0. Download these files:
http://support.wdc.com/downloads.aspx?g=904 (Original firmware)
https://community.wd.com/t/wd-my-cloud-v3-x-v4-x-and-v2-x-firmware-versions-download-links/148533 (past firmware download links if not using latest firmware)
https://drive.google.com/open?id=0B_6OlQ_H0PxVUWdCU01DcTdMWk0 (usbrecovery.tar.gz - WD Recovery + My miniOS)
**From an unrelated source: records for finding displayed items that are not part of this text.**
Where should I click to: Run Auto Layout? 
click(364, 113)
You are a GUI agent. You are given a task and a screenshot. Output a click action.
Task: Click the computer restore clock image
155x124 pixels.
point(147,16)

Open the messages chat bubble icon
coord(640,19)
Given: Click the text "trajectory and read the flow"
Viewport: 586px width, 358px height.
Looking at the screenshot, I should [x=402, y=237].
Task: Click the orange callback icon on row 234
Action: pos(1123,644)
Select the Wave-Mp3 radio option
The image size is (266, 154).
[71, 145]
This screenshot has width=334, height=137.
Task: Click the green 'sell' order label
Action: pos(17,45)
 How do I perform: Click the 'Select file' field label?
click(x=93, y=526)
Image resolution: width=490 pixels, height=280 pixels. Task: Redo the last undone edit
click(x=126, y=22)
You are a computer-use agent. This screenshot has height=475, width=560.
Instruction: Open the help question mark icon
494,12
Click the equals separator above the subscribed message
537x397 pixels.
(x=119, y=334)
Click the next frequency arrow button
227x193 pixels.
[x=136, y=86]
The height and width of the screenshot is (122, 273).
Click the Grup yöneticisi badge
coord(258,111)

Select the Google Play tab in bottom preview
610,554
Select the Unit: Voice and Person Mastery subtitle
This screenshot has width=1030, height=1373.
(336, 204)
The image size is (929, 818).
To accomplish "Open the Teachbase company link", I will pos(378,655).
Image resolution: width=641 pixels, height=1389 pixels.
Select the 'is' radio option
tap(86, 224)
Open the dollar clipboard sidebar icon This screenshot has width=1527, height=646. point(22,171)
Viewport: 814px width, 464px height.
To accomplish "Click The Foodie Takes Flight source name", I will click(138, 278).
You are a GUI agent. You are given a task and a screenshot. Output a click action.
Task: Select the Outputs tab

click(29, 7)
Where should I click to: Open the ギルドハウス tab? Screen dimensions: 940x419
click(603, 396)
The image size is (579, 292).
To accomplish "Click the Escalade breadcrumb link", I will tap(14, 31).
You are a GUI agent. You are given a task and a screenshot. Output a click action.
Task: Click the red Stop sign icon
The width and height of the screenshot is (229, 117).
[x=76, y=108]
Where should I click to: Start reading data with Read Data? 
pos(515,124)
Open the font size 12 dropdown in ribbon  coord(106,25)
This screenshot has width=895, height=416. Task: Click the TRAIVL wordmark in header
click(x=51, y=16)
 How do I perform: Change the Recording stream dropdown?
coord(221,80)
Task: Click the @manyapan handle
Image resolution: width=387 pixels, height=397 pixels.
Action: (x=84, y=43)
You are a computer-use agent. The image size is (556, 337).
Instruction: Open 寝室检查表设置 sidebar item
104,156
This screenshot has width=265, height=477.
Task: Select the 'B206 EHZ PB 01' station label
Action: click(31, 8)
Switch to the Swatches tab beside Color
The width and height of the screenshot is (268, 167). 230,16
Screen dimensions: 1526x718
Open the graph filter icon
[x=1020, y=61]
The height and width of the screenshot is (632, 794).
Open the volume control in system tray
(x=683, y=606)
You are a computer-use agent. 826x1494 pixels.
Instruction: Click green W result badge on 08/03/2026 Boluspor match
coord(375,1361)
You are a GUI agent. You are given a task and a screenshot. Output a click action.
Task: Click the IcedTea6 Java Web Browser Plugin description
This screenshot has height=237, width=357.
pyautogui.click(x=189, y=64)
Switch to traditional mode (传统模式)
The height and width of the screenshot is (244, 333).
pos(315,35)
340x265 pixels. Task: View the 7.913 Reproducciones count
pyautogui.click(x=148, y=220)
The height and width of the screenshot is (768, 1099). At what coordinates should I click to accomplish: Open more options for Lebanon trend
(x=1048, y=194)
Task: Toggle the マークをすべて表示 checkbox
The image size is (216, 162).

1. Use any USB Flash drive, format it to FAT32 (Important!)
2. Unpack usbrecovery.tar.gz to this drive (You will get "boot" folder and 4 files inside)
3. Plug this USB drive to WD MyCloud, turn on power. Wait yellow-red (blinking) light.
4. Connect via Telnet (Search IP in your router, unde DHCP section.)
5. Format HDD if need:
parted /dev/sda
mklabel gpt
mkpart primary 1049kB 2149MB
mkpart primary 8591MB -1MB
mkpart primary 7517MB 8591MB
mkpart primary 2149MB 3222MB
mkpart primary 3222MB 4296MB
mkpart primary 4296MB 6443MB
mkpart primary 6443MB 7517MB
q
mkswap /dev/sda1
mkfs.ext4 /dev/sda3

6. Install original WD recovery and reboot:
mkdir -p /mnt/usb /mnt/root
mount /dev/sda3 /mnt/root
mount /dev/sdb1 /mnt/usb
cp -r /mnt/usb/boot /mnt/root/
cd /mnt/root/boot
rm uImage uRamdisk
mv uImage-wdrecovery uImage
mv uRamdisk-wdrecovery uRamdisk
cd /
umount /mnt/root /mnt/usb
sync
reboot -f

7. After reboot device get old IP address and accessable via Web-GUI (Recovery mode). Use original firmware (.bin file) here.

Done!

=====================================
Alternative way:

Use Debian/ubuntu or any other linux distro (USB/CD Live image)
All "/dev/sda" change to your disk! (List disks in system: "parted -l")
If this is new disk or damaged (formatted) old, recreate partitions first:
parted /dev/sda
mklabel gpt
mkpart primary 1049kB 2149MB
mkpart primary 8591MB -1MB
mkpart primary 7517MB 8591MB
mkpart primary 2149MB 3222MB
mkpart primary 3222MB 4296MB
mkpart primary 4296MB 6443MB
mkpart primary 6443MB 7517MB
q
mkswap /dev/sda1
mkfs.ext4 /dev/sda3

Download and unpack files from https://drive.google.com/drive/folders/0B_6OlQ_H0PxVdU9QWURqTXpaenM - uImage-wdrecovery (https://drive.google.com/open?id=0B_6OlQ_H0PxVRzM2YjlQUE9KMkE) and uRamdisk-wdrecovery (https://drive.google.com/open?id=0B_6OlQ_H0PxVZGZRc3ZFdzh6bTg)
Write it disk:
mkdir /mnt/boot
mount /dev/sda3 /mnt/boot
mkdir /mnt/boot/boot
cp uImage-wdrecovery /mnt/boot/boot/uImage
cp uRamdisk-wdrecovery /mnt/boot/boot/uRamdisk

Done. Connect disk back to WDMC and turn on.
After few minutes WDMC boots to "WD Recovery". Go to webgui and upload official firmware.
Done!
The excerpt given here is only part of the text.